Items from a data source:

——

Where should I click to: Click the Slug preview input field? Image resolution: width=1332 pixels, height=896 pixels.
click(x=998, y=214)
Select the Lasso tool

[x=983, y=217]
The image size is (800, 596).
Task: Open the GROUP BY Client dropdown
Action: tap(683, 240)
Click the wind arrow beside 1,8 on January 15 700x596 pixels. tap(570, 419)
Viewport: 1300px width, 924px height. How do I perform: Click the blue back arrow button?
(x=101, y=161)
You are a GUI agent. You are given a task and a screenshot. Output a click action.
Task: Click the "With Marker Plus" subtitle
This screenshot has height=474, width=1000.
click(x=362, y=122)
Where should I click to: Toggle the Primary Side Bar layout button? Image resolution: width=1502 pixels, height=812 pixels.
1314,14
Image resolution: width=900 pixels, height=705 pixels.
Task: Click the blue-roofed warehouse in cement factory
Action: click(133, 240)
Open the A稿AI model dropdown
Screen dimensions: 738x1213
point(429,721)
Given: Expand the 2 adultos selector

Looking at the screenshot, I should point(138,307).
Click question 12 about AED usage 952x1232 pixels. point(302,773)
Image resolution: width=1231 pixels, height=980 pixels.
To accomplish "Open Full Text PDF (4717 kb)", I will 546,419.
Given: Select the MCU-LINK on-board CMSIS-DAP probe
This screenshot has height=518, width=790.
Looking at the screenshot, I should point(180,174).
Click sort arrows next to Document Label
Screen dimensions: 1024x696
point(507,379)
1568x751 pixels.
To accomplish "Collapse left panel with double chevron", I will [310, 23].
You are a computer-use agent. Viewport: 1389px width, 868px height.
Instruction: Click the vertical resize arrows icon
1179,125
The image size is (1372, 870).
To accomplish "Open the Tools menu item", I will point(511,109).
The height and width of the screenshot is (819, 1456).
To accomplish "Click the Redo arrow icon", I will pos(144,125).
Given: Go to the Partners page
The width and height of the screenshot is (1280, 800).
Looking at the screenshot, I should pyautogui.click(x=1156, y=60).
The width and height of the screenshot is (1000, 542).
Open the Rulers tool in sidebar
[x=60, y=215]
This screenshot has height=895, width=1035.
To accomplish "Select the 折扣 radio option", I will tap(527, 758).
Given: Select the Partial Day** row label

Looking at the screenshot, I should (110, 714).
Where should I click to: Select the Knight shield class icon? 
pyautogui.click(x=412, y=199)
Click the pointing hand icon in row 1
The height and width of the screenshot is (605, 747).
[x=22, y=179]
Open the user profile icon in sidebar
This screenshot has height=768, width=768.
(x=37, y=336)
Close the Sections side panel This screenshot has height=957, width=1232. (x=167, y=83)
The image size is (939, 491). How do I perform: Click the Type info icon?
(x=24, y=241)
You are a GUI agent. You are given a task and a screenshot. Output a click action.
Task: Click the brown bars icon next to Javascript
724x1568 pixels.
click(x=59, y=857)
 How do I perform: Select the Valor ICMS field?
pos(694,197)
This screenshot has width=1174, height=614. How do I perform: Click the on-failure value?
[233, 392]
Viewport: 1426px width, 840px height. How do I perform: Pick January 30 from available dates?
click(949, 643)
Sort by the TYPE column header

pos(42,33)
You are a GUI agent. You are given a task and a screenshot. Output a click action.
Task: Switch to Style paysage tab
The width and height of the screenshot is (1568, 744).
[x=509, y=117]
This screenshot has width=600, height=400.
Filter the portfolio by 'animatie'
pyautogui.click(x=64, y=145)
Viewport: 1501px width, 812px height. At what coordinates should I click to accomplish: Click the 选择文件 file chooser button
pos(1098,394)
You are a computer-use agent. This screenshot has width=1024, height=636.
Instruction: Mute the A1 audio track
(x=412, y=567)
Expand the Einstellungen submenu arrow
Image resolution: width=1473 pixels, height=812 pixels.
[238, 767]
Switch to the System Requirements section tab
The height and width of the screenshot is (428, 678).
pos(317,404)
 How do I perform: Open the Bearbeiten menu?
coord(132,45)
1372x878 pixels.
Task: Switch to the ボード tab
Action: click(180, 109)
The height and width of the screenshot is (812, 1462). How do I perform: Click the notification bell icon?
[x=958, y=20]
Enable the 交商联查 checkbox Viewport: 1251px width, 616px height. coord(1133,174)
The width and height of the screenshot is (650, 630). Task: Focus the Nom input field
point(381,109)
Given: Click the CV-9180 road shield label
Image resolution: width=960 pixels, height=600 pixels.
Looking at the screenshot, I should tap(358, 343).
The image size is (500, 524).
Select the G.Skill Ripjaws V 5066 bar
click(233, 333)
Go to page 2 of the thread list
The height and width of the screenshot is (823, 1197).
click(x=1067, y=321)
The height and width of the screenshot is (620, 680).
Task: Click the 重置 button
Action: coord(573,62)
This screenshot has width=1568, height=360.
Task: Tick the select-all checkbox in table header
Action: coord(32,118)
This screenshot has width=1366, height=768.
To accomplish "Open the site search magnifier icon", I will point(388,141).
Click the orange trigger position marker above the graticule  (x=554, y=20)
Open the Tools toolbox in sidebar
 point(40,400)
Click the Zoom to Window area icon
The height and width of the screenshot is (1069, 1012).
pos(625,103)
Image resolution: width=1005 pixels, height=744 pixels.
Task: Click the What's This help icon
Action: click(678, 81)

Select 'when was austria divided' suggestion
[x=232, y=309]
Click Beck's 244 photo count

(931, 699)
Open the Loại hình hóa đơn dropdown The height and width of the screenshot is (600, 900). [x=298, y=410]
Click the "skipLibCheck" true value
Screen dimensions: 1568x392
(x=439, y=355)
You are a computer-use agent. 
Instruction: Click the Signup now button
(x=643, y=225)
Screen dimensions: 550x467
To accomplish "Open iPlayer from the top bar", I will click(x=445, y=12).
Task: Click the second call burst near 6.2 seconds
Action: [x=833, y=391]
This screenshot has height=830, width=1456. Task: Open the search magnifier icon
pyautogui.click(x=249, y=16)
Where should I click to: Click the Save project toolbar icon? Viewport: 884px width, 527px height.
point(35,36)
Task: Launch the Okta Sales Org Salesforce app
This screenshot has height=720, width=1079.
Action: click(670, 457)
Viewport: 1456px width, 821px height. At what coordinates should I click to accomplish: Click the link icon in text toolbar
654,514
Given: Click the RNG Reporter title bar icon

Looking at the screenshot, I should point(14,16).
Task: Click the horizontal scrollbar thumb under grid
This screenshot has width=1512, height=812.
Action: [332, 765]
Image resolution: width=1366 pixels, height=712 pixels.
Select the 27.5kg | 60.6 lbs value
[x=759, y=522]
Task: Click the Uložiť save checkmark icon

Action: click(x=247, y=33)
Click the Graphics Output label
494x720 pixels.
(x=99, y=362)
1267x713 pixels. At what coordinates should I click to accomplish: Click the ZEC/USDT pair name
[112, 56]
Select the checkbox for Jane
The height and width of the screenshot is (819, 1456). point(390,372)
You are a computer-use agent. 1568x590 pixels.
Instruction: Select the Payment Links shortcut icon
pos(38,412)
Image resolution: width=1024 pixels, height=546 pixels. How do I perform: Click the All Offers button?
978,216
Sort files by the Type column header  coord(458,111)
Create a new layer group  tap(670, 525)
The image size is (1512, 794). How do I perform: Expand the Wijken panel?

——

• REQUIRED WORK: Can you give the stretch of the material from the line containing "Sort files by" through the end as a JSON list of strings, one string per line, with blank lines left out?

• RESULT FOR THIS TASK:
[
  "Sort files by the Type column header  coord(458,111)",
  "Create a new layer group  tap(670, 525)",
  "The image size is (1512, 794). How do I perform: Expand the Wijken panel?"
]